The flush decision now reads live_sequence_count, a lock-free atomic mirror of sequences.size() updated under sequences_mutex at every map mutation (create, destroy, destroy-all). An atomic mirror rather than taking sequences_mutex in the decoder because the decoder holds decode_mutex at the decision point, and destroySequence nests decode_mutex inside its sequence-scoped section, so locking sequences_mutex there would invert the order.
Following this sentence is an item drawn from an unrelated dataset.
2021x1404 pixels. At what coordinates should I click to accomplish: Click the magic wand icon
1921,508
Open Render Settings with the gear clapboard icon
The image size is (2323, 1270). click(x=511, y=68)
The mirror can lag a concurrent create/destroy by at most one flush decision, which only means one window waited (or skipped) conservatively.

Multi-sequence drivers (evals, tests running two sequences side by side) keep the batching window unchanged.

Validation

swift build
# Build complete!

swift test
# Test Suite 'All tests' passed

Behavioral note: single-sequence end-to-end timing is best confirmed via the bench against a local GGUF; the change is a strict removal of a fixed wait on that path.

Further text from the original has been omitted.